━━━ Extracted material ━━━

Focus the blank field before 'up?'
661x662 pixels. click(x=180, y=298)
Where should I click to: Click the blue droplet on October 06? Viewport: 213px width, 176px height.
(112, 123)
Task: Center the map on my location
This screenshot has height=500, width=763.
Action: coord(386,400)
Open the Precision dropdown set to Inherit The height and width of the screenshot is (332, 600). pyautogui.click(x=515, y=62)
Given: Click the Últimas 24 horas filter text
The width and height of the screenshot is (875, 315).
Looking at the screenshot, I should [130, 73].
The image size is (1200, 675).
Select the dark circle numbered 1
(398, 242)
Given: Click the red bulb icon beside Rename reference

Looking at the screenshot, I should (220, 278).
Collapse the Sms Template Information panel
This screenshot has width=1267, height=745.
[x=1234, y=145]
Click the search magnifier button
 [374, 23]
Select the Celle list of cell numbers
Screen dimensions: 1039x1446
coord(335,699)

━━━

The listing above should be repeated in its entirety, unchanged.

Focus the blank field before 'up?'
661x662 pixels. click(x=180, y=298)
Where should I click to: Click the blue droplet on October 06? Viewport: 213px width, 176px height.
(112, 123)
Task: Center the map on my location
This screenshot has height=500, width=763.
Action: coord(386,400)
Open the Precision dropdown set to Inherit The height and width of the screenshot is (332, 600). pyautogui.click(x=515, y=62)
Given: Click the Últimas 24 horas filter text
The width and height of the screenshot is (875, 315).
Looking at the screenshot, I should [130, 73].
The image size is (1200, 675).
Select the dark circle numbered 1
(398, 242)
Given: Click the red bulb icon beside Rename reference

Looking at the screenshot, I should (220, 278).
Collapse the Sms Template Information panel
This screenshot has width=1267, height=745.
[x=1234, y=145]
Click the search magnifier button
 [374, 23]
Select the Celle list of cell numbers
Screen dimensions: 1039x1446
coord(335,699)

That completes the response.